2. Enhanced Validation

Step Validation: Ensures intermediate steps implement either transform or fit_resample, but not both
Pipeline Nesting: Prevents nesting of Pipeline objects within steps to avoid complexity
Passthrough Support: Supports 'passthrough' and None values for skipping steps

3. Fit/Transform Behavior Warning

The pipeline breaks scikit-learn's usual contract where fit_transform(X, y) equals fit(X, y).transform(X):

fit_transform(): Applies resampling during the process
fit().transform(): No resampling applied during transform phase
This ensures proper cross-validation behavior but can be surprising

Usage Examples

Basic Pipeline Creation

from imblearn.pipeline import Pipeline
from imblearn.over_sampling import SMOTE
from imblearn.under_sampling import EditedNearestNeighbours
from sklearn.preprocessing import StandardScaler
from sklearn.decomposition import PCA
from sklearn.ensemble import RandomForestClassifier

# Create pipeline with preprocessing, sampling, and classification
pipeline = Pipeline([
    ('scaler', StandardScaler()),
    ('sampling', SMOTE(random_state=42)),
    ('pca', PCA(n_components=10)),
    ('classifier', RandomForestClassifier(random_state=42))

WHAT YOU NEED TO DO:
(A) Reproduce the stretch of the pipeline documentation from "from imblearn.pipeline import" through "('classifier', RandomForestClassifier(random_state=42))", substituting "GradientBoostingClassifier" for "RandomForestClassifier" throughout.
(B) Retype the stretch of the records from the line containing "How do I perform: Click" through the end of the records.
The pipeline documentation and the records are unrelated to each other.

Records for locating the described items
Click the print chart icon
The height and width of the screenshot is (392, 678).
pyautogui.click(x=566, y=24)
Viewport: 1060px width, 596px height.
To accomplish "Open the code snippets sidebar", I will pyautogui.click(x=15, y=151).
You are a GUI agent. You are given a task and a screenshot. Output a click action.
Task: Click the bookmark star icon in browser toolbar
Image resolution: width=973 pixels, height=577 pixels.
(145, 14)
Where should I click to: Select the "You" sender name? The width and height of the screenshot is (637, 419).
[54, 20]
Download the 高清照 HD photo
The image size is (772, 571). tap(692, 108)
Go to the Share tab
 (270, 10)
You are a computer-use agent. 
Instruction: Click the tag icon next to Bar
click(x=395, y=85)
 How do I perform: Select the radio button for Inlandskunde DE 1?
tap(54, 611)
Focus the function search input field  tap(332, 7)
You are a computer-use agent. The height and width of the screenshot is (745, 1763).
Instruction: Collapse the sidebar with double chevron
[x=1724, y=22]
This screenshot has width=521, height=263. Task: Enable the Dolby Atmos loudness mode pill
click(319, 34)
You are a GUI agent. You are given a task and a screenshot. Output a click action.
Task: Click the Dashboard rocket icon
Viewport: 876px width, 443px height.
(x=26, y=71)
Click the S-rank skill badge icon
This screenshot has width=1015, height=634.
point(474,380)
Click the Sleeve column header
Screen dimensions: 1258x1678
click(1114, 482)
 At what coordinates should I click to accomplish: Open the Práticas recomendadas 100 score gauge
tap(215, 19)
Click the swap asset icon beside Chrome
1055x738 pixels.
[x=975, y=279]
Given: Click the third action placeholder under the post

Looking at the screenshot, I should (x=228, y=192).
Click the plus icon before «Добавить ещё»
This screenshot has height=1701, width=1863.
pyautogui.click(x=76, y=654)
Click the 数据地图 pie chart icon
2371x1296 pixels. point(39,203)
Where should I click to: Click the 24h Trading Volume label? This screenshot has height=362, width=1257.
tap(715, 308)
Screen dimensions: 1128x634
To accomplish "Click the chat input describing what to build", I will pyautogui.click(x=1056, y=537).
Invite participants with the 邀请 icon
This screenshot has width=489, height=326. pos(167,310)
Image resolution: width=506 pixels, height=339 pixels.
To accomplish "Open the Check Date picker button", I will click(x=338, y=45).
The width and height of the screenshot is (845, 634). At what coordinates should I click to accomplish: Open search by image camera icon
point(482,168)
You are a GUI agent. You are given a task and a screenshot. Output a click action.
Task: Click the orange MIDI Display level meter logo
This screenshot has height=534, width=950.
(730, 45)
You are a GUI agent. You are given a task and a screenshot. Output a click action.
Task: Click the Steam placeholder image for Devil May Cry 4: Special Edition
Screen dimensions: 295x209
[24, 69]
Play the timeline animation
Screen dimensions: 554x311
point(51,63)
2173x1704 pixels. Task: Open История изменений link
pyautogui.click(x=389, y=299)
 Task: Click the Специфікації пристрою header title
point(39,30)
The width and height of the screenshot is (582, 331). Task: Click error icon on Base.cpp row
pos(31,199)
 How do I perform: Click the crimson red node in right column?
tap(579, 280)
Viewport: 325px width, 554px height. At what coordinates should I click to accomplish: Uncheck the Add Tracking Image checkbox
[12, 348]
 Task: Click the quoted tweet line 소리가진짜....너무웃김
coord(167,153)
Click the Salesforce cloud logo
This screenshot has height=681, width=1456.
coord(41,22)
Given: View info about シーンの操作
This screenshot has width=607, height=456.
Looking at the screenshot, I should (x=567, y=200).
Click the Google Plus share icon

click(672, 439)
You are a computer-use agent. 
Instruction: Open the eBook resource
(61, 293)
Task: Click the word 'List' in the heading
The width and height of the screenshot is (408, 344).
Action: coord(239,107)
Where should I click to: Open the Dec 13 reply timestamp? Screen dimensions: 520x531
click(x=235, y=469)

SOLUTION LIST:
(A)
from imblearn.pipeline import Pipeline
from imblearn.over_sampling import SMOTE
from imblearn.under_sampling import EditedNearestNeighbours
from sklearn.preprocessing import StandardScaler
from sklearn.decomposition import PCA
from sklearn.ensemble import GradientBoostingClassifier

# Create pipeline with preprocessing, sampling, and classification
pipeline = Pipeline([
    ('scaler', StandardScaler()),
    ('sampling', SMOTE(random_state=42)),
    ('pca', PCA(n_components=10)),
    ('classifier', GradientBoostingClassifier(random_state=42))

(B)
 How do I perform: Click the crimson red node in right column?
tap(579, 280)
Viewport: 325px width, 554px height. At what coordinates should I click to accomplish: Uncheck the Add Tracking Image checkbox
[12, 348]
 Task: Click the quoted tweet line 소리가진짜....너무웃김
coord(167,153)
Click the Salesforce cloud logo
This screenshot has height=681, width=1456.
coord(41,22)
Given: View info about シーンの操作
This screenshot has width=607, height=456.
Looking at the screenshot, I should (x=567, y=200).
Click the Google Plus share icon

click(672, 439)
You are a computer-use agent. 
Instruction: Open the eBook resource
(61, 293)
Task: Click the word 'List' in the heading
The width and height of the screenshot is (408, 344).
Action: coord(239,107)
Where should I click to: Open the Dec 13 reply timestamp? Screen dimensions: 520x531
click(x=235, y=469)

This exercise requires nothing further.